Important Additional Information Will Be Filed With The SEC

In connection with the proposed transaction, Analog Devices and Linear Technology intend to file relevant information with the SEC, including a registration statement of Analog Devices on Form S-4 (the “registration statement”) that will include a prospectus of Analog Devices and a proxy statement of Linear Technology (the “proxy statement/prospectus”). INVESTORS AND SECURITY HOLDERS OF LINEAR TECHNOLOGY ARE URGED TO CAREFULLY READ THE ENTIRE REGISTRATION STATEMENT AND PROXY STATEMENT/PROSPECTUS AND OTHER RELEVANT DOCUMENTS FILED WITH THE SEC WHEN THEY BECOME AVAILABLE, BECAUSE THEY WILL CONTAIN IMPORTANT INFORMATION ABOUT ANALOG DEVICES, LINEAR TECHNOLOGY AND THE PROPOSED TRANSACTION. A definitive proxy statement/prospectus will be sent to Linear Technology’s shareholders. The registration statement, proxy statement/prospectus and other documents filed by Analog Devices with the SEC may be obtained free of charge at Analog Devices’ website at www.analog.com or at the SEC’s website at www.sec.gov. These documents may also be obtained free of charge from Analog Devices by requesting them by mail at Analog Devices, Inc., One Technology Way, P.O. Box 9106, Norwood, MA 02062-9106, Attention: Investor Relations, or by telephone at (781) 461-3282. The documents filed by Linear Technology with the SEC may be obtained free of charge at Linear Technology’s website at www.linear.com or at the SEC’s website at www.sec.gov. These documents may also be obtained free of charge from Linear Technology by requesting them by mail at Linear Technology Corporation, 1630 McCarthy Blvd., Milpitas, CA, 95035-7417, Attention: Investor Relations, or by telephone at (408) 432-2407.

Participants in the Solicitation

Linear Technology, Analog Devices and certain of their directors, executive officers and employees may be deemed participants in the solicitation of proxies from Linear Technology shareholders in connection with the proposed transaction. Information regarding the persons who may be deemed to be participants in the solicitation of Linear Technology shareholders in connection with the proposed transaction, including a description of their direct or indirect interests, by security holdings or otherwise, will be set forth in the

proxy statement/prospectus when it is filed with the SEC. Information about the directors and executive officers of Analog Devices and their ownership of Analog Devices’ common stock is set forth in the definitive proxy statement for the Analog Devices’ 2016 annual meeting of shareholders, as previously filed with the SEC on January 28, 2016. Information about the directors and executive officers of Linear Technology and their ownership of Linear Technology common stock is set forth in the definitive proxy statement for Linear Technology’s 2015 annual meeting of shareholders, as previously filed with the SEC on September 17, 2015. Free copies of these documents may be obtained as described in the paragraphs above.

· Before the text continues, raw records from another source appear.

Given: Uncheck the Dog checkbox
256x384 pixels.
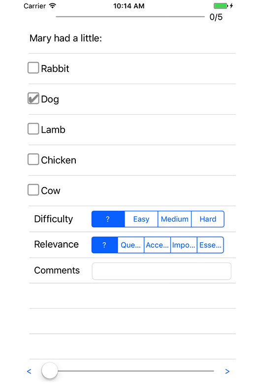Looking at the screenshot, I should point(33,98).
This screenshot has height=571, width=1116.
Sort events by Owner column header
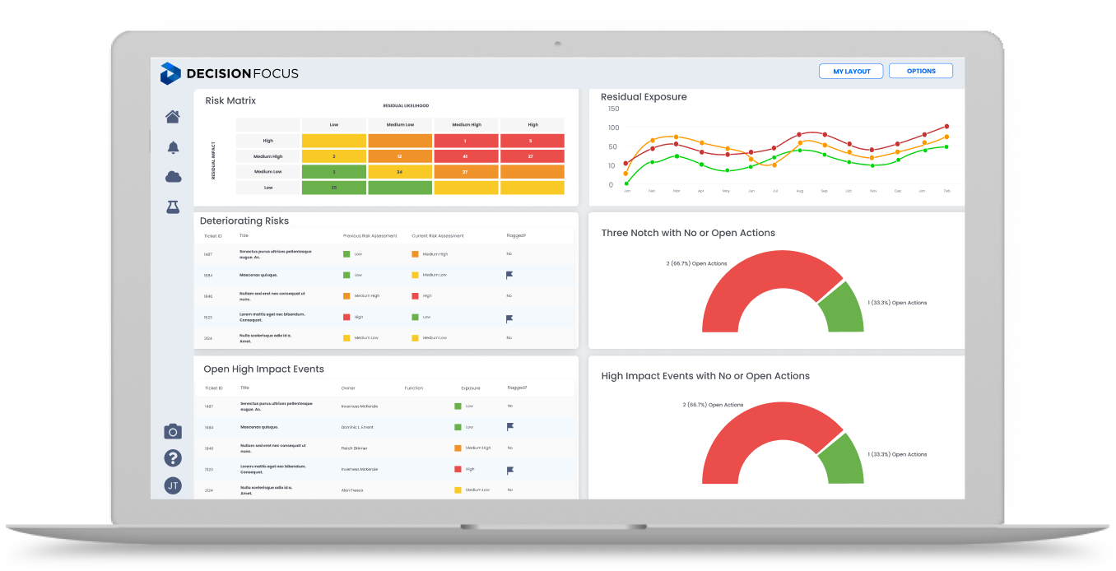[347, 388]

This communication shall not constitute an offer to sell or the solicitation of an offer to sell or the solicitation of an offer to buy any securities, nor shall there be any sale of securities in any jurisdiction in which such offer, solicitation or sale would be unlawful prior to registration or qualification under the securities laws of any such jurisdiction. No offer of securities shall be made except by means of a prospectus meeting the requirements of Section 10 of the Securities Act of 1933, as amended.